Ms McVey’s dodging of the question echoed the stance taken by Penny Mordaunt, the international development secretary, who has also refused to support the plan, already rejected by the EU.
And it came as the prime minister opened discussions with senior cabinet members, revealing some of the detail of her new proposals to break the deadlock over the Irish border.
The government is also seeking for the backstop to keep the entire UK in the EU’s customs territory, until technology provides a solution to avoid a hard Irish border.
The EU will insist the customs plan is not time-limited – which would anger Brexiteer ministers who fear it will become permanent, and could trigger further resignations.
When first floated in June, the issue was fudged. A paper said it “should be time-limited”, but that the UK only “expects” an alternative solution to be ready by the end of 2021.
It appeared that the “mini-cabinet” was not being asked to approve detailed proposals because UK officials had failed to make as much progress as hoped with their counterparts in Brussels.
Ms McVey was not one of the cabinet ministers invited to the meeting with the prime minister, prompting suggestions that potential troublemakers had been asked to stay away.
It was held as Ivan Rogers, the UK’s former ambassador to the EU, dismissed the chances of either the Chequers plan, or a looser Canada-style deal advocated by Brexiteers winning favour in Brussels.
Sir Ivan put the chances at “precisely zero”, adding: “The Johnsonian Canada-plus-plus is as big a pipe dream as Chequers.
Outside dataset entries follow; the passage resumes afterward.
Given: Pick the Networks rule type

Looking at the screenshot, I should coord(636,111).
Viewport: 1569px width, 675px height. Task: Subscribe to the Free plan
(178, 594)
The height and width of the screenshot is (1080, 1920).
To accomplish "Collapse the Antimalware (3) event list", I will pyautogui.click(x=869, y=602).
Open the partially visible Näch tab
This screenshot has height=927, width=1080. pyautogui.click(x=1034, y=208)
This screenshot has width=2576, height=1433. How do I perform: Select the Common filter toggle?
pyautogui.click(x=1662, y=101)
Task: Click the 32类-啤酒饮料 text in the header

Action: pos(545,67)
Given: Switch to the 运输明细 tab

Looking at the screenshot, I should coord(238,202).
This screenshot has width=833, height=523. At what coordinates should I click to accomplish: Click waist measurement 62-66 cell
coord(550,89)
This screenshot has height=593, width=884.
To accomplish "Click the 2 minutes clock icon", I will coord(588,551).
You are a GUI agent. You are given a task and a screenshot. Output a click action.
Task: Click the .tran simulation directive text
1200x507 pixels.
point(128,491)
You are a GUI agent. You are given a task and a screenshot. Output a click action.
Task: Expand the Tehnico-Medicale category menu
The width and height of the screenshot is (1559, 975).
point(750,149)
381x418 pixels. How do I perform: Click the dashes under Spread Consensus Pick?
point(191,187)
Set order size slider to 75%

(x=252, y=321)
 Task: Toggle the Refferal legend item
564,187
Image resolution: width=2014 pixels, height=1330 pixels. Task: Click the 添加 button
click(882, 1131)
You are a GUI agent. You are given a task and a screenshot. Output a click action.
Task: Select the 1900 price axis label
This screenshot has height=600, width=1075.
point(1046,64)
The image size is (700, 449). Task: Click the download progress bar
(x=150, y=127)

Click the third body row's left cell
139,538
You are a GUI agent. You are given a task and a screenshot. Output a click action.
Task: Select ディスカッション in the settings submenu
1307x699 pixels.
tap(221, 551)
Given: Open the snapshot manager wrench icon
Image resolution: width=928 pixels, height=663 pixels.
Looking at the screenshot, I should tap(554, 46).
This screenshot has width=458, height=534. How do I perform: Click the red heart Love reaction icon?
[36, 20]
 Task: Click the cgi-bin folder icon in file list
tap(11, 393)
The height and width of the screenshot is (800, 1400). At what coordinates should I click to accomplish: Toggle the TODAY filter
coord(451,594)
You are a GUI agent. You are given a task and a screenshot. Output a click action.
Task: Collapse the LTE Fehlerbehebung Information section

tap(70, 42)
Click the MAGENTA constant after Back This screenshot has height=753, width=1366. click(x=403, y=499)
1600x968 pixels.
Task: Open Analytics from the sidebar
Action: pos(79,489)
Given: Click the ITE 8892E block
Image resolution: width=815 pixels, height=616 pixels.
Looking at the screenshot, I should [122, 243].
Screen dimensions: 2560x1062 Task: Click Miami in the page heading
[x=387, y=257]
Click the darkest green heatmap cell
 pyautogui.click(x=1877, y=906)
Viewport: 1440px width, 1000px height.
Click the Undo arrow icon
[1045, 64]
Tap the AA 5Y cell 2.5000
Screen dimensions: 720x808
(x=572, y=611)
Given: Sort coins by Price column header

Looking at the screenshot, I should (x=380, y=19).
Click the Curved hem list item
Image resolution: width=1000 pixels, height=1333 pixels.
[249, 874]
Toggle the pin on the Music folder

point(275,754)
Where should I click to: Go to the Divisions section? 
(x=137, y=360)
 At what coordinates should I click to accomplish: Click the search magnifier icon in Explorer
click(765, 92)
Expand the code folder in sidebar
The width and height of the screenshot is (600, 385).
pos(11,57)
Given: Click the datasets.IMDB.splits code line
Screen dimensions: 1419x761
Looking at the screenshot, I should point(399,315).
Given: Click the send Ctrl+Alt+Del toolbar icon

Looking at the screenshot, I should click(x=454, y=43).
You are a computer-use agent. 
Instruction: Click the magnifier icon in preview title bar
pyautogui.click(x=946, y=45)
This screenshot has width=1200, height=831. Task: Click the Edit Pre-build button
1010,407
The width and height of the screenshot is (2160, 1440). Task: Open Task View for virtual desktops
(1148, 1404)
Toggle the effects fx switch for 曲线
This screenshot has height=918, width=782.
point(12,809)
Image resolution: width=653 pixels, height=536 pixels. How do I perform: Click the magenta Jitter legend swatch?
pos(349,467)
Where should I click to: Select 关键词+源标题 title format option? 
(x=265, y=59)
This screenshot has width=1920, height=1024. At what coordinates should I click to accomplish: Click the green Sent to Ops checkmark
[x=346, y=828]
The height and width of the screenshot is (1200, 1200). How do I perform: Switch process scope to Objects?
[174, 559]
In some respects, rather bigger”
Meanwhile, Sir John Major criticised Tory MPs threatening the prime minister, arguing they were worse than the Eurosceptics that dogged his premiership.
“I have great sympathy for her plight and I think the way she is being treated by some of her colleagues is absolutely outrageous,” he told the BBC’s Political Thinking podcast.
Asked about the “bastards” from his era, he replied: “Their behaviour was pretty intolerable, but not nearly as intolerable as the way the present prime minister is being treated.”
One Conservative MP, Helen Grant, a party vice chairwoman, dismissed the DUP threat, insisting: “I think they’re bluffing.”